**Exercise requirements**:
The answer should be an exact repeat of the stretch of material below from the line containing "You are a computer-use" through the line containing "Instruction: Click the".

**Supplied records**:
--------
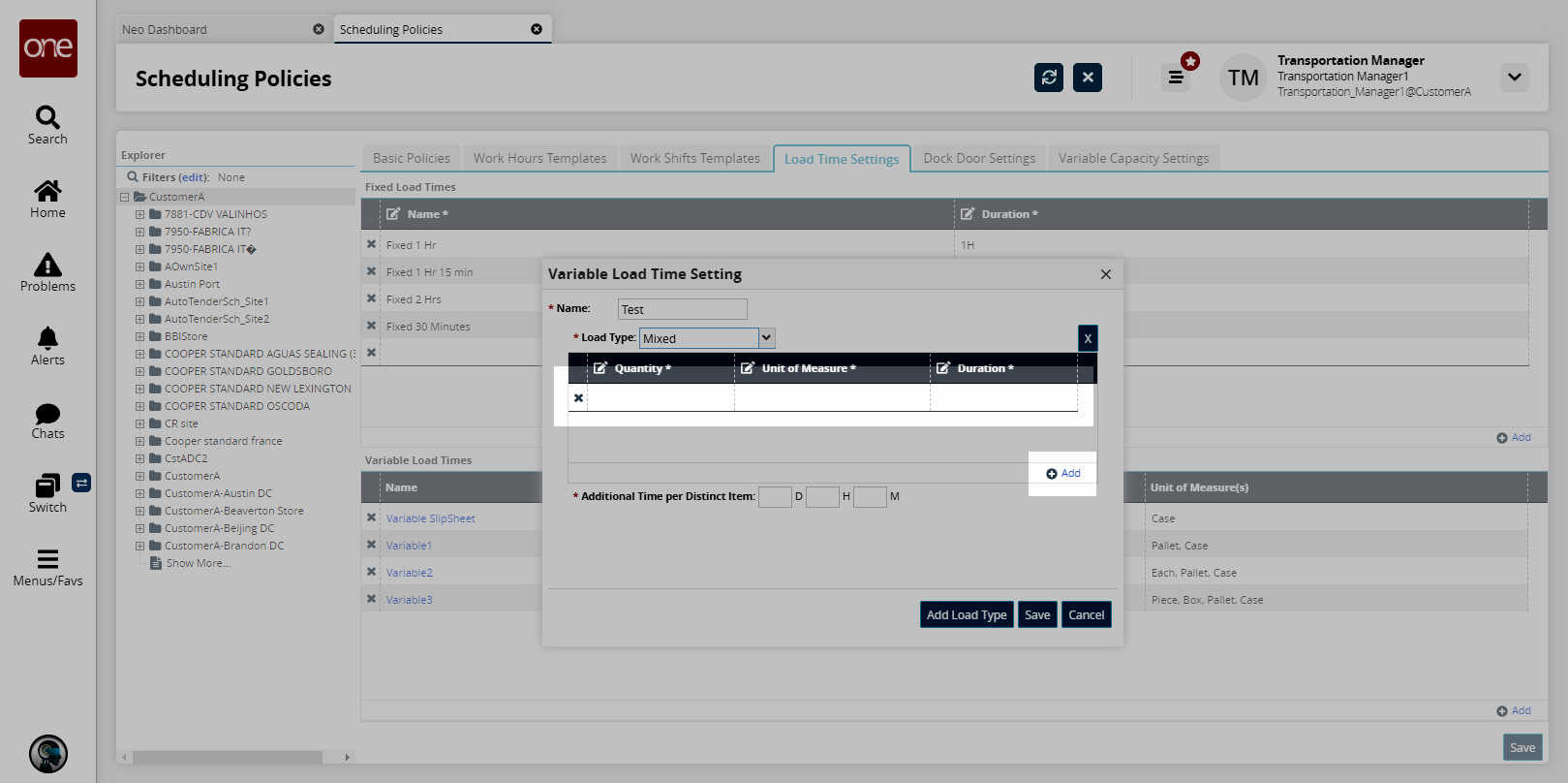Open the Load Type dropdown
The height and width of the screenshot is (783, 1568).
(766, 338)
--------
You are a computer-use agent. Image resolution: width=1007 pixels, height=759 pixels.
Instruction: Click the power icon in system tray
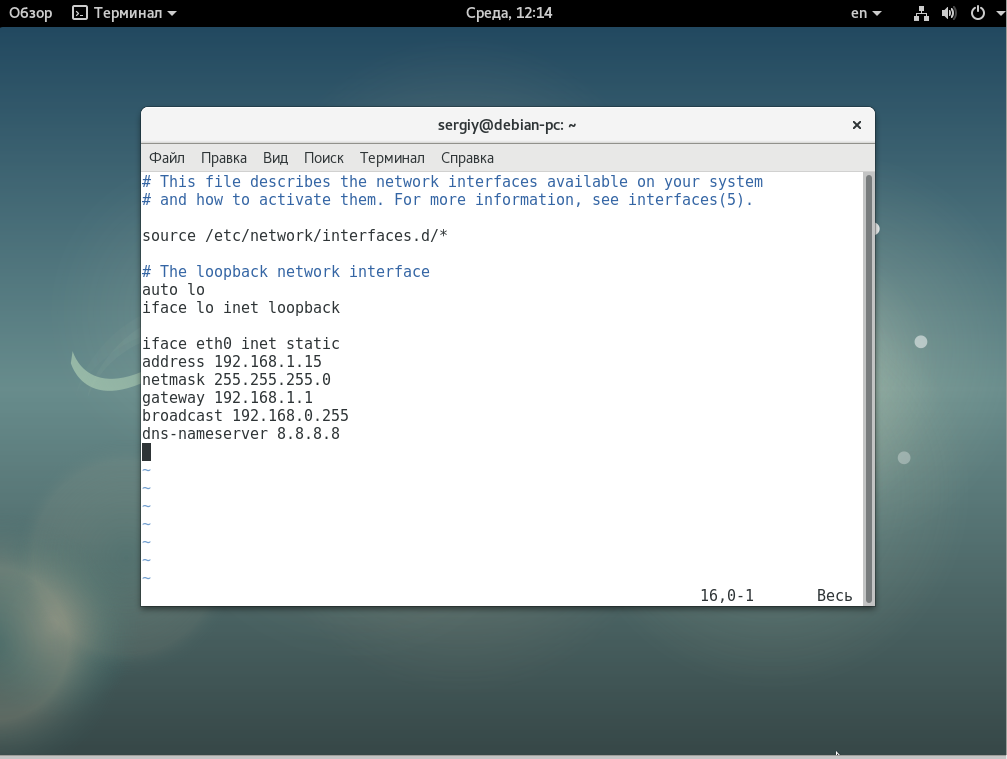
--------
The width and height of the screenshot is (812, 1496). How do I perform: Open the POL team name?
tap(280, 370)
--------
**Response to this task**:
You are a computer-use agent. Image resolution: width=1007 pixels, height=759 pixels.
Instruction: Click the power icon in system tray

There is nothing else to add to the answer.